UCF STIG Viewer Logo

Samsung Android must be configured to enforce an application installation policy by specifying one or more authorized application repositories, including [DoD-approved commercial app repository, MDM server, mobile application store]: - disallow unknown app installation sources.


Overview

Finding ID Version Rule ID IA Controls Severity
V-93759 KNOX-09-000130 SV-103845r1_rule Medium
Description
Forcing all applications to be installed from authorized application repositories can prevent unauthorized and malicious applications from being installed and executed on mobile devices.
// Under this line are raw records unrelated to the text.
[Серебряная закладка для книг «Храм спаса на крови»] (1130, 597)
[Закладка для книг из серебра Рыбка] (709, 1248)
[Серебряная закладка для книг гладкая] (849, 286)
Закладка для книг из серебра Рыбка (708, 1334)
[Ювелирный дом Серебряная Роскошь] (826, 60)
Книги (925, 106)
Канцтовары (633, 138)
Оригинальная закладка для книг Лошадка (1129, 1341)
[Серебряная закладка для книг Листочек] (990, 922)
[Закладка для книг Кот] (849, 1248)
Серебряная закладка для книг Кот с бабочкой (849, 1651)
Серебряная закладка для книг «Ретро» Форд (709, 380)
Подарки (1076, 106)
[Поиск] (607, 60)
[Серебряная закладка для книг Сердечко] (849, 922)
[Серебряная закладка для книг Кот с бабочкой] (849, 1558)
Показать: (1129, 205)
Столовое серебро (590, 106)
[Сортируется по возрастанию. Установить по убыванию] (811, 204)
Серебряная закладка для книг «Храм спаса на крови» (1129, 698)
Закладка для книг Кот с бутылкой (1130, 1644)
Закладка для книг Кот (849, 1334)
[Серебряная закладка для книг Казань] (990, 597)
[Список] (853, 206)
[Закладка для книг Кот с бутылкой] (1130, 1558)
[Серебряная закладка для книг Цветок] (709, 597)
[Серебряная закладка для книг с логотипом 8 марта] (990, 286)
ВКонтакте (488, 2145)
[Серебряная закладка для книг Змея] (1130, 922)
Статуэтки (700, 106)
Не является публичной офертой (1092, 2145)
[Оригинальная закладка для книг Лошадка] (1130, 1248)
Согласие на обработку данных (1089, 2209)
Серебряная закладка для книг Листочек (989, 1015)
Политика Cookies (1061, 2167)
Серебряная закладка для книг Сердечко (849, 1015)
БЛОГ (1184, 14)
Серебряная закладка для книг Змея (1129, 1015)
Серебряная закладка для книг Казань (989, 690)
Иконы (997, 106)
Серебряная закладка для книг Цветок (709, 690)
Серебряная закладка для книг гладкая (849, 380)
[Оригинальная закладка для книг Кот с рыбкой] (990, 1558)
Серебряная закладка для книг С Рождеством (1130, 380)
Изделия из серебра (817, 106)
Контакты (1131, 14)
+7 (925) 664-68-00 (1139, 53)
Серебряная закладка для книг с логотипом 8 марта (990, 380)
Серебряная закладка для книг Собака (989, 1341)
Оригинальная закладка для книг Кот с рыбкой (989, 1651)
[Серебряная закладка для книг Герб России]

Allowing such installations and executions could cause a compromise of DoD data accessible by these unauthorized/malicious applications. SFR ID: FMT_SMF_EXT.1.1 #8a
STIG Date
Samsung Android OS 9 with Knox 3.x COPE Use Case KPE(AE) Deployment Security Technical Implementation Guide 2020-02-24

Details

Check Text ( C-93077r1_chk )
Review device configuration settings to confirm that installation from unauthorized application repositories is disallowed.

This procedure is performed on both the MDM Administration console and the Samsung Android device.

On the MDM console, for the device, in the "Android user restrictions" group, verify that "disallow install unknown sources" is selected.

On the Samsung Android device, do the following:
1. Open Settings.
2. Tap "Apps".
3. Tap the Overflow menu (three vertical dots).
4. Tap "Special Access".
5. Tap "Install unknown apps".
6. Tap a listed app.
7. Verify that "Allow from this source" cannot be enabled.

If on the MDM console "disallow install unknown sources" is not selected, or on the Samsung Android device the user can enable "allow from this source" for an app, this is a finding.
Fix Text (F-100005r1_fix)
Configure Samsung Android to disallow installation from unauthorized application repositories.

On the MDM console, for the device, in the "Android user restrictions" group, select "disallow install unknown sources".